[Text section]
• • •

For those of use who grew up having conversations in simpsons dialog, this
will help provide those in my wife who don't have such habits develop them :)

------
thepies
small point - the encaptionator should put a 1/2px black stroke around the
white text so it is visible against any background colour

edit - after reading the FAQ I see you are working on this

I withdraw my question
[https://frinkiac.com/?p=caption&q=withdraw&e=S08E14&t=688870...](https://frinkiac.com/?p=caption&q=withdraw&e=S08E14&t=688870&m=+I+WITHDRAW+MY+QUESTION).

------
OhHeyItsE
This is the reason the internet exists.

------
nefitty
You call this a tax return!?

[https://frinkiac.com/meme/S07E17/702635.jpg?lines=+You+call+...](https://frinkiac.com/meme/S07E17/702635.jpg?lines=+You+call+this+a+tax%0A+return%3F+You+call+this+a%0A+super+computer%3F)

------
ringofgyges
Some great screencaps compiled in this article:

[https://www.inverse.com/article/11007-frinkiac-is-the-
visual...](https://www.inverse.com/article/11007-frinkiac-is-the-visual-
simpsons-search-engine-the-world-has-been-waiting-for)

• • •

[Work instructions]
#1 Return the part of the forum thread that opens with the words containing "I withdraw my" and closes with "a tax return!?", copied word for word.
#2 In the forum thread, why does thepies want the encaptionator to put a 1/2px black stroke around the white text?
#3 Answer these questions using the forum thread:
(a) What did thepies learn after reading the FAQ?
(b) What line does nefitty post?
(c) According to ringofgyges, what does the linked article compile?

[Material]
• • •

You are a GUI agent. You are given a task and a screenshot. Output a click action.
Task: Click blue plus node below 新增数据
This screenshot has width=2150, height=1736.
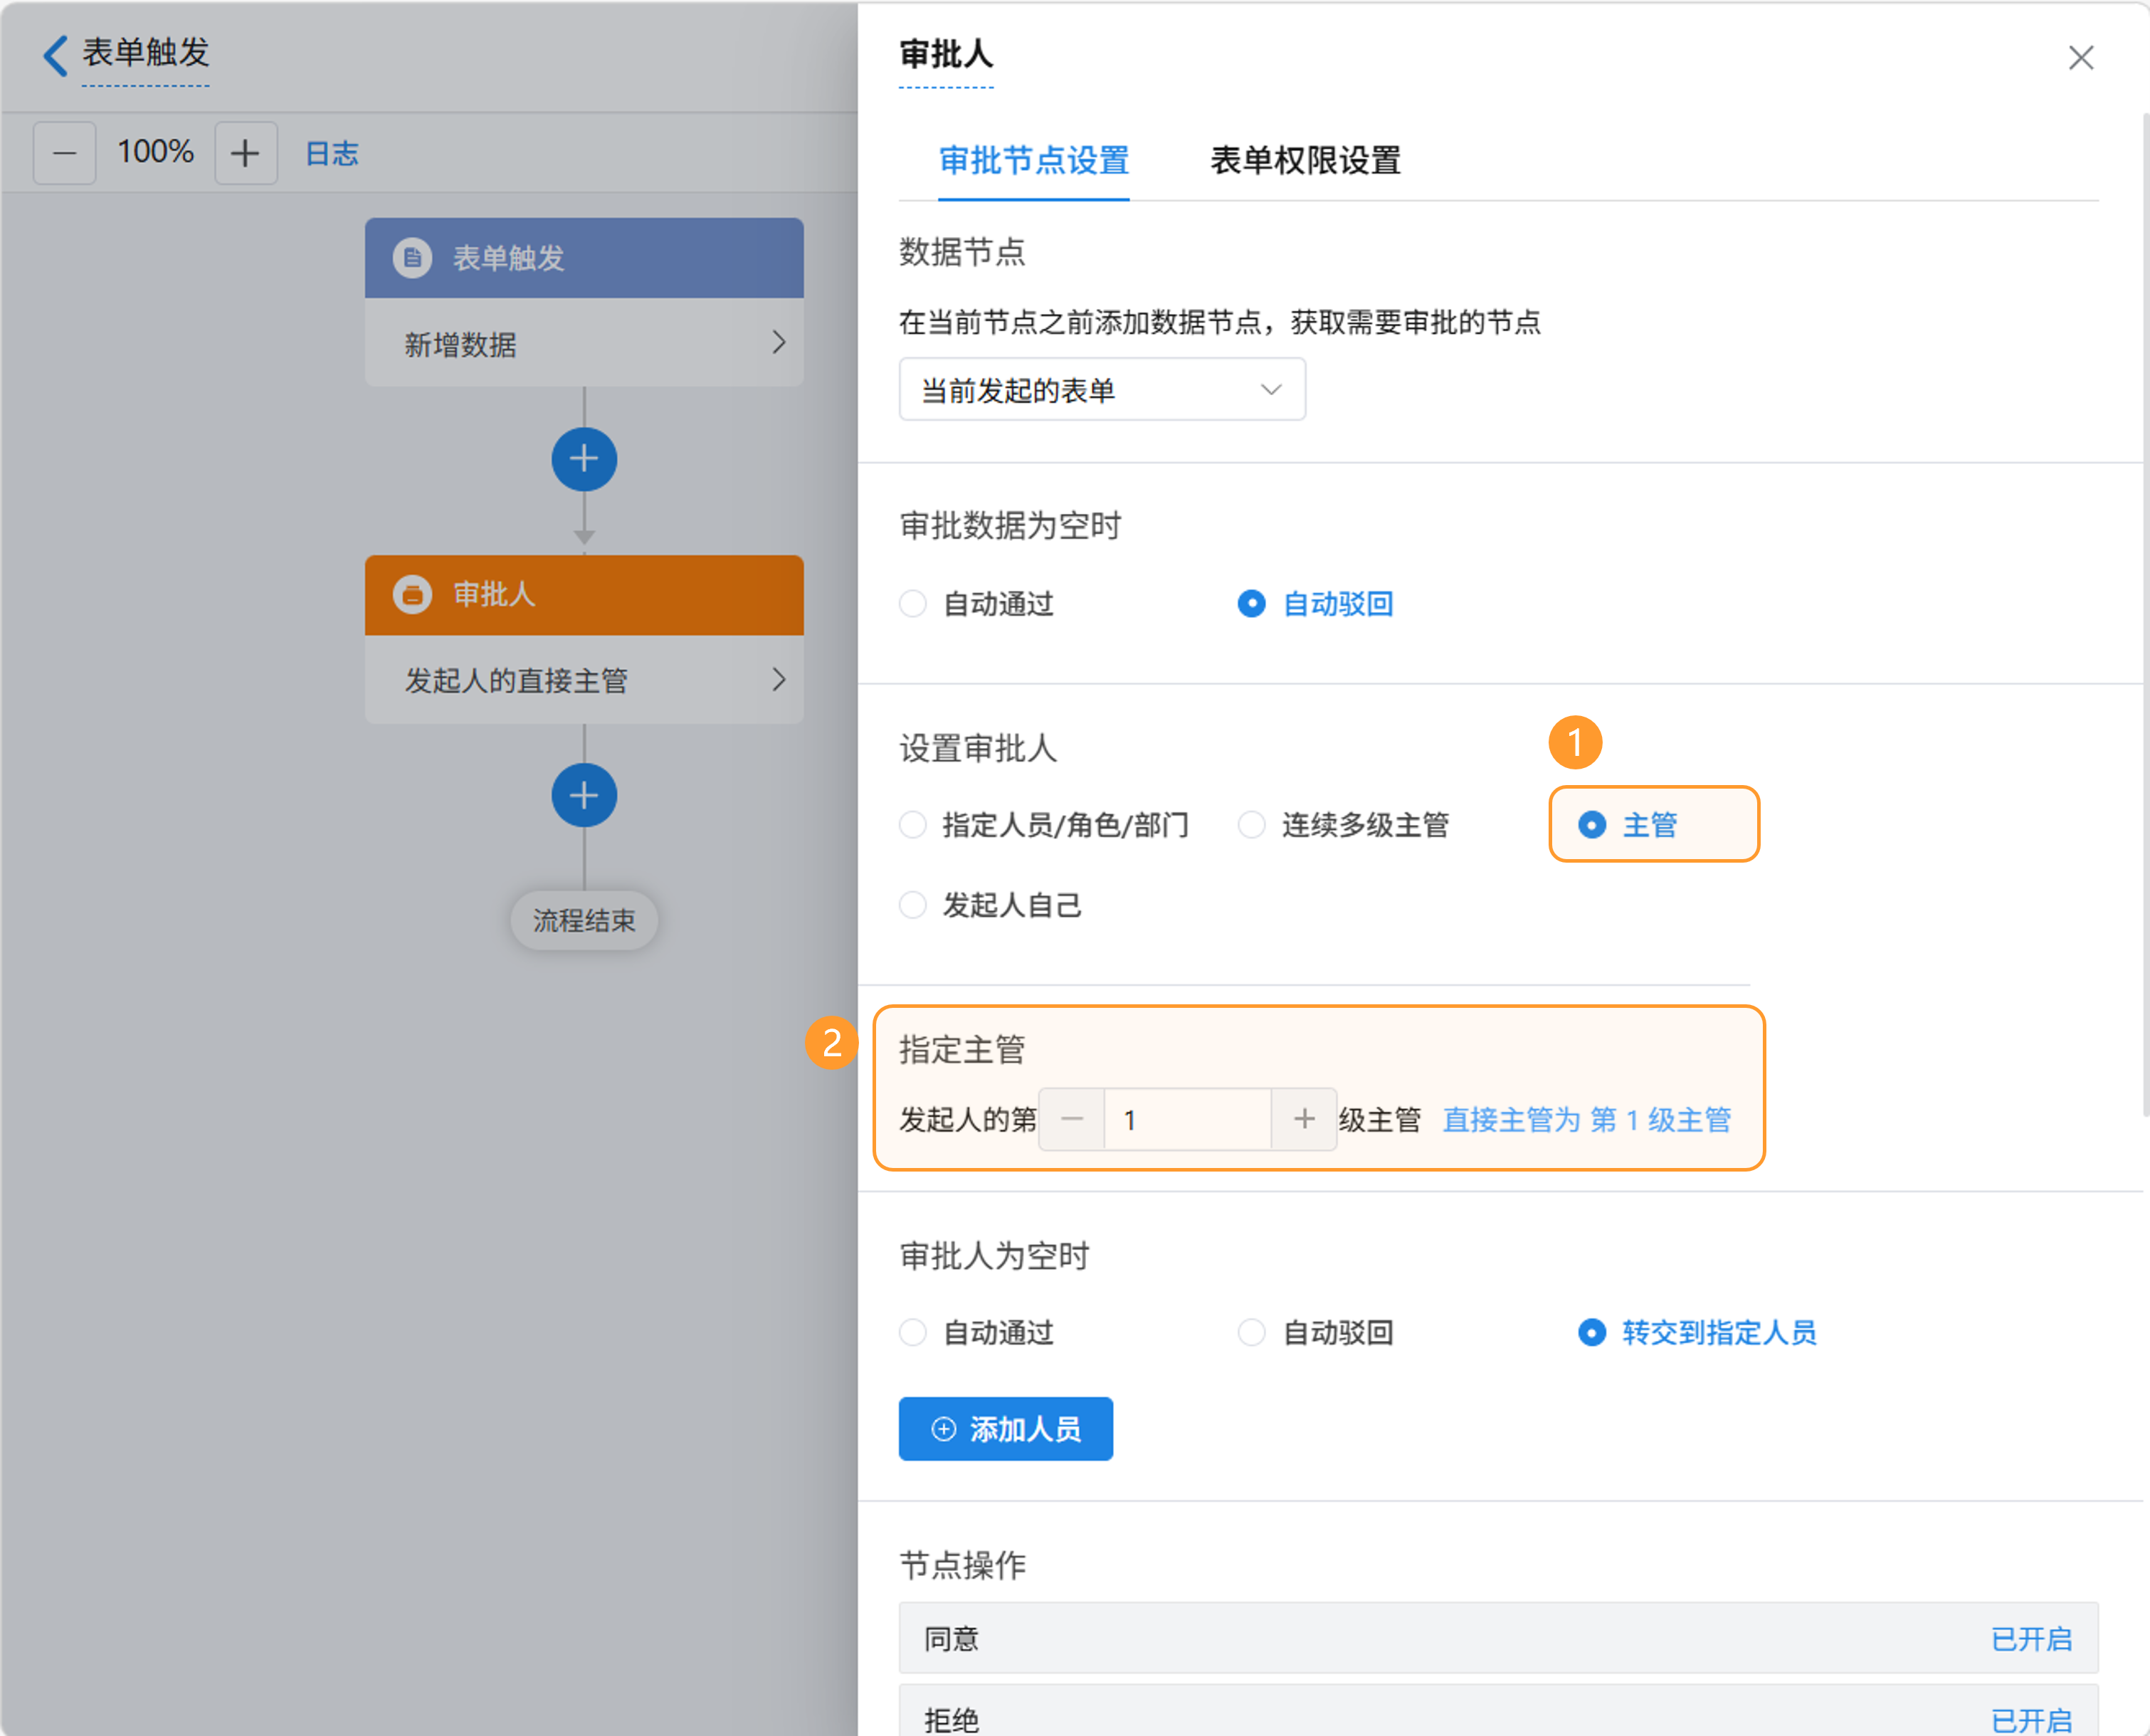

• • •

[Final answers]
#1
I withdraw my question
[https://frinkiac.com/?p=caption&q=withdraw&e=S08E14&t=688870...](https://frinkiac.com/?p=caption&q=withdraw&e=S08E14&t=688870&m=+I+WITHDRAW+MY+QUESTION).

------
OhHeyItsE
This is the reason the internet exists.

------
nefitty
You call this a tax return!?

#2 The stroke would keep the white text visible against any background color.

#3
(a) That the stroke around the white text is already being worked on.
(b) "You call this a tax return!?"
(c) Some great screencaps.